Lighting is a good place to start, since it is more easily quantified. Consider the EXIT signs in most (older) buildings. They use two 20-watt incandescent light bulbs, which are always on (by law). In electricity use alone, therefore, each EXIT sign burns 40 watts continuously, or 350 kWh each year (for which we pay $28.42; see item 2 above). The bulbs last about one year, and cost $1.91 each to replace (not including labor, which is considerable but harder to put a dollar amount on), for a total of $32.24/year per EXIT sign. The newer, LED-based exit signs use only 4 watts continuously, with no bulb replacements necessary (all the ones in Kohlberg are examples of the newer kind). They cost $23.75 each, and so have a nine month payback time: after nine months, their cost is recovered in electricity saved relative to the incandescent variety, and everything after that is gravy. With a likely lifetime of 20 years, each LED sign would have saved $512 if it were not for the Present Value Modifier, which reflects the fact that savings now can be invested at the average discount rate (assume 8%; Mark Kuperberg, personal correspondence) and so the savings compound. The result is a savings of about $5027 per sign over that sign's lifetime. Swarthmore has over 400 EXIT signs on campus, for a total savings (over 20 years) of $2,010,800 (approximately $100,000 saved each year). Where else can you invest $9,500 and get over two million dollars twenty years later? (Note that this result assumes the cost of 1000 kWh to remain at $81.21 over 20 years. If the price of delivered electricity increases, as it is expected to, then the savings are even larger).
What about hot water? If we assume that the water begins at a cold temperature of 10 degrees Celsius (50°F) then the total energy to warm it to temperature T is J = X gallons/minute times Y minutes times (T-10) degrees Celsius times 15,824 joule-gallon/°C. Thus a hot shower (40°C) lasting 30 minutes at a showerhead flow rate of 2 gallons/minute uses up 28.5 million joules of energy (7.92 kWh). Assume for the moment that the water is heated using electricity. Each MWh of electricity costs the College $70, and is equivalent to 3.6 billion joules. Thus the hot shower costs $0.55 in electricity, and $0.42 in water (including sewer fees), for a total of 97 cents. Throw in the cost of pumping the water and you can consider that nice, long, hot shower to cost a buck. However, if 1400 students take such hot showers daily, the annual cost is a half-million dollars. Now, probably students do not take such long hot showers, at least daily, and certainly there are far fewer students on campus during the summer taking showers. So perhaps a quarter-million dollars a year is a better estimate of the cost of showers over a year. If the hot water is derived from burning No. 2 fuel oil, however, the costs are much less (and the savings correspondingly lower):.

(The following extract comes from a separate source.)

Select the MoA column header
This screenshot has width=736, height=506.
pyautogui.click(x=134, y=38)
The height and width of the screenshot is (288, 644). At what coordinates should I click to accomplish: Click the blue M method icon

How does this compare with EXIT signs? A 40-watt sign would have to burn for 198 hours (8.25 days) to use the same amount of energy as the long hot shower. To save the $16,000 each year that 400 LED signs would save, the average duration of each hot shower would have to be reduced 3 minutes, to 27 minutes on average. Alternatively, the flow rate of 2 gallons/minute could be lowered to 1.8 gallons/minute, or the temperature dropped from 40°C to 37°C (body temperature). However, these are quality-of-life issues for most people, and few students would want to take tepid 98.6°F showers of short duration just to save money (or energy). EXIT signs that meet building codes and are reliable and effective do not affect daily life very much. So would be any continuous use of electrical power, including fans, lights, and electric heaters that are always on. Like the dripping faucet, the total costs mount due to duration, even though the rate may be slow.
So EXIT signs are the "low-hanging fruit" of energy conservation for Swarthmore College, followed by all incandescent bulbs that are routinely left on. The payback time for occupancy sensors that would turn off unnecessary lights is relatively short (and easily verifiable), and that would be the next item on a theoretical agenda for cost/energy savings.